▶ [Your instructions]:
Set down the line containing "739x505 pixels. How" and each line after it through the last line of the records, exactly, leaving pictures out.

-- Opening Marker --

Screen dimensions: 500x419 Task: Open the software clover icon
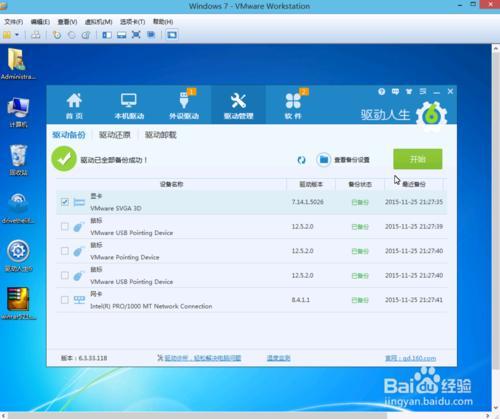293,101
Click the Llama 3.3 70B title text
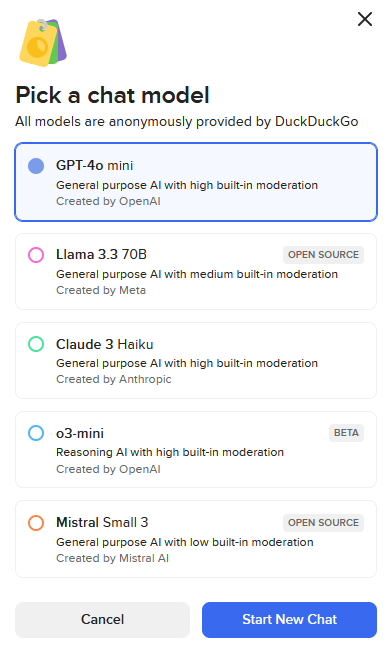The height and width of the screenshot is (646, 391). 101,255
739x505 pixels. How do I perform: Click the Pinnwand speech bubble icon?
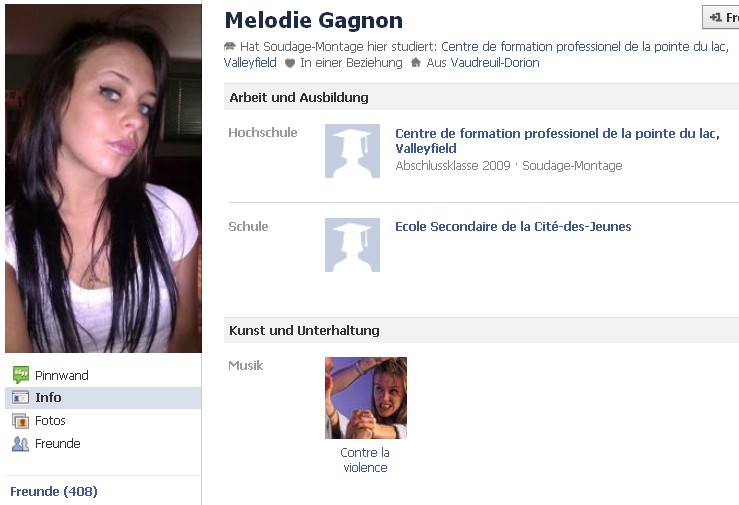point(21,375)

-- Closing Marker --

▶ [Response to the exercise]:
739x505 pixels. How do I perform: Click the Pinnwand speech bubble icon?
point(21,375)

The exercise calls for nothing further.